Arnold Schönberg: l’Espressionismo nella musica – Schoenberg Kandinskij

Arnold Schönberg: l’Espressionismo nella musica

Il movimento d’avanguardia che si sviluppa a Monaco, attorno al 1910, è più sereno e più disposto a scambi di tipo formale con gli artisti francesi del tempo rispetto alla Brücke, di più forte impatto polemico e di rottura con la tradizione.

Qui il clima culturale è ricco e vivace e porta alla nascita di un espressionismo anche di tipo musicale, soprattutto grazie agli stimoli provenienti dal gruppo del Blaue Reiter. Il desiderio di questi artisti, infatti, era quello di stabilire delle relazioni continue con la nuova musica e la nuova arte del balletto, con problemi politici, con i grandi temi del rapporto tra arte e scienza, filosofia e religione.

Attorno al 1909-1910, si crea una densa e fitta relazione tra Arnold Schönberg, musicista ebreo dal carattere tormentato, e Vasilij Kandinskij, pittore russo d’indole più scaltra e rigorosa.

Con il testo Lo Spirituale nell’Arte del 1911, Kandinskij fonda la sua teoria dell’astrattismo e sancisce, così, la dissoluzione del vecchio legame tra pittura e natura; nello stesso anno Schönberg, con il Trattato di armonia, compie la medesima operazione in ambito musicale, teorizzando la nuova musica atonale.
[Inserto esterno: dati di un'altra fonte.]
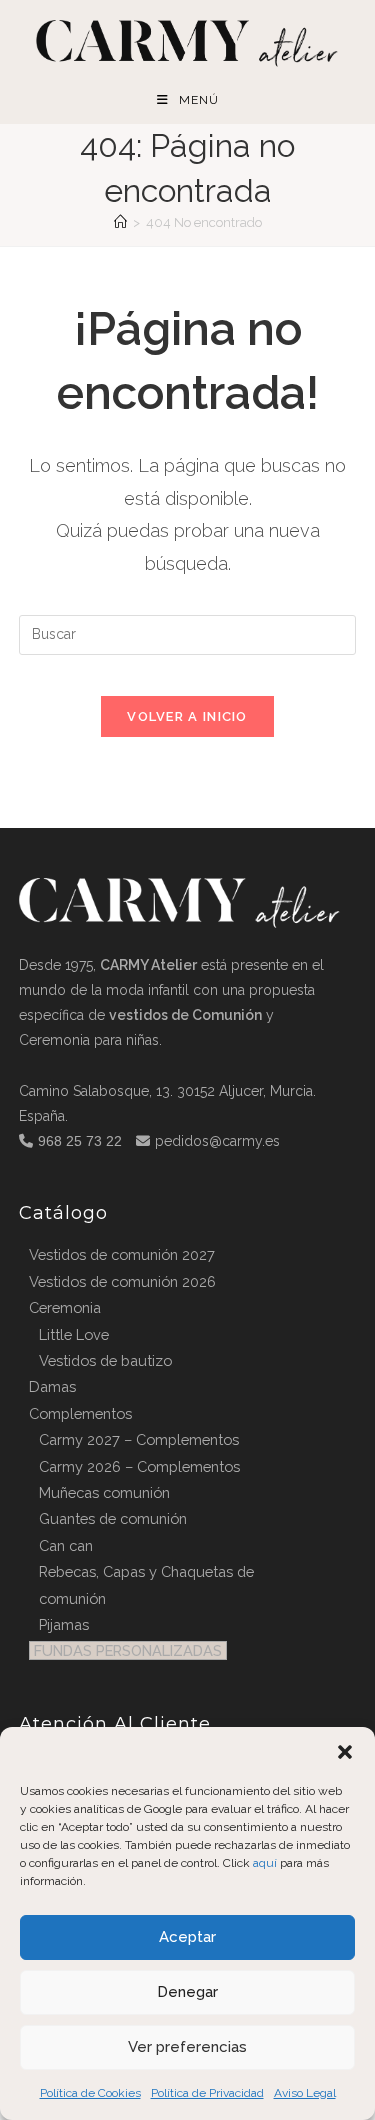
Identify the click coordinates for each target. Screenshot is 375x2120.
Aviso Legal (305, 2093)
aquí (265, 1863)
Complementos (80, 1413)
Per un certo periodo di tempo Schönberg e Kandinskij si illudono di parlare la stessa lingua: Kandinskij fa continui riferimenti alla musica nelle sue opere e Schönberg stesso comincia a dipingere. Entrambi compongono un dramma, Il suono giallo di Kandinskij e La mano felice di Schönberg, un’opera d’arte totale che cerca di forzare tutte le arti oltre il proprio limite, cosa questa che si scontrò, negli esiti, con il limite effettivo della rappresentabilità, risultando, così, composizioni strazianti, difficili e incomprensibili rispetto alle abitudini visive ed auditive del pubblico.
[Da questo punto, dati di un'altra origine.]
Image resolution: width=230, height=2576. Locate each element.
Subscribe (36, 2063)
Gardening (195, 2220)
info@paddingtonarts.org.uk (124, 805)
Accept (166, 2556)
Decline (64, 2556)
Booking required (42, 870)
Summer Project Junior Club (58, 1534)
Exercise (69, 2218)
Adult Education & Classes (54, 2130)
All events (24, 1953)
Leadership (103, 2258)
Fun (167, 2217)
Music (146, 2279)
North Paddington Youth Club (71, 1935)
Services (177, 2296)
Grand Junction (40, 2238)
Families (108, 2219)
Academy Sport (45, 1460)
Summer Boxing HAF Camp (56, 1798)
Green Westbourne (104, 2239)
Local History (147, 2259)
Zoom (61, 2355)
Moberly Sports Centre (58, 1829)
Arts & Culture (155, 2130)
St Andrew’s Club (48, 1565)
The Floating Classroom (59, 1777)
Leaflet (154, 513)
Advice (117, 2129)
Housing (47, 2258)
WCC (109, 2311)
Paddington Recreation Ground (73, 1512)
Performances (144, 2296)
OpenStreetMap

Schönberg e Kandinskij proseguono la loro relazione artistica muovendosi tra Vienna e Berlino: Schönberg si mostra sempre poco sereno e solitario, soffrendo anche la sua condizione di ebreo, Kandinskij, invece, sbandiera un temperamento più vivace e mistico, alla costante ricerca della profondità della realtà e dell’essere.

Attorno agli anni ’20 del Novecento, entrambi gli autori rivedono le loro posizioni, crisi questa tipica di tutti gli artisti e i movimenti di avanguardia durante il primo dopoguerra: Schönberg svilupperà così la dodecafonia dal linguaggio atonale e Kandinskij perverrà ad un astrattismo costruito geometricamente e privo di riscontro spiritualistico.
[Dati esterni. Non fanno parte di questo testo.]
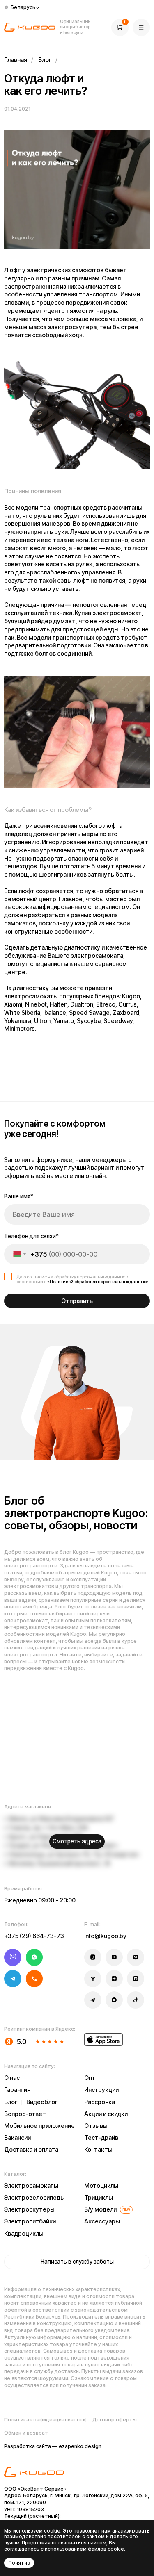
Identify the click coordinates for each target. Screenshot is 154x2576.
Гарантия (17, 2089)
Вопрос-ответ (25, 2114)
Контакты (98, 2149)
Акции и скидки (106, 2114)
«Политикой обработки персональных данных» (97, 1282)
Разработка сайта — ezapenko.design (52, 2446)
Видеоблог (41, 2102)
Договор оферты (114, 2420)
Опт (89, 2078)
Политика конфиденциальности (45, 2420)
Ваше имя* (18, 1196)
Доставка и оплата (31, 2149)
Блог (44, 60)
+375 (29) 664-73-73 (34, 1936)
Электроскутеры (29, 2209)
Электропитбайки (30, 2221)
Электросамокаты (31, 2185)
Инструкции (101, 2089)
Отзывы (96, 2126)
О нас (12, 2078)
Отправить (77, 1301)
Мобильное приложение (39, 2126)
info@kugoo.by (105, 1936)
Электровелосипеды (34, 2197)
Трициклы (98, 2197)
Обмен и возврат (26, 2433)
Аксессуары (102, 2221)
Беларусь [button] (23, 7)
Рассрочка (99, 2102)
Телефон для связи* (31, 1236)
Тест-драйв (101, 2137)
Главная (15, 60)
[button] (141, 27)
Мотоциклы (101, 2185)
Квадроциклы (24, 2233)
La fase più propriamente espressionista di Schönberg si colloca tra il 1908 ed il 1913, quando prese a produrre una musica che, partendo da un linguaggio tonale tradizionale, arrivava ad una vera e propria sospensione della tonalità. Egli non è un musicista di formazione accademica, fu un precocissimo talento musicale, sviluppato in modo autonomo, che giunse a rinnovare la musica del Novecento.

Con Il trattato di armonia del 1911, Schönberg contesta le accuse di incompetenza che gli venivano mosse dalla critica e teorizza una certa visione della storia della musica, secondo la quale all’artista creatore spetta il ruolo di produrre uno stato di coscienza superiore rispetto alle età che lo hanno preceduto: la storia della musica è, così, vista come un progresso verso l’acquisizione dell’opera d’arte e il disarticolarsi della tonalità come la logica conseguenza di un processo di cui Schönberg stesso ne è l’erede.

La musica di Schönberg manifesta una decisa rottura e presa di posizione rispetto alla tradizione precedente, arrivando al punto di scardinare e modificare il linguaggio della musica colta occidentale, che da sempre si era attenuto alle rigorose regole della scala e dell’accordo. Egli colpisce la struttura stessa della musica giungendo ad una soluzione di tipo atonale di forte impatto per gli effetti di straniamento, d’incompiuto e di irrisolto che produce; una lingua non lingua che rappresenta la risposta non risposta alle inquietudini dell’uomo moderno.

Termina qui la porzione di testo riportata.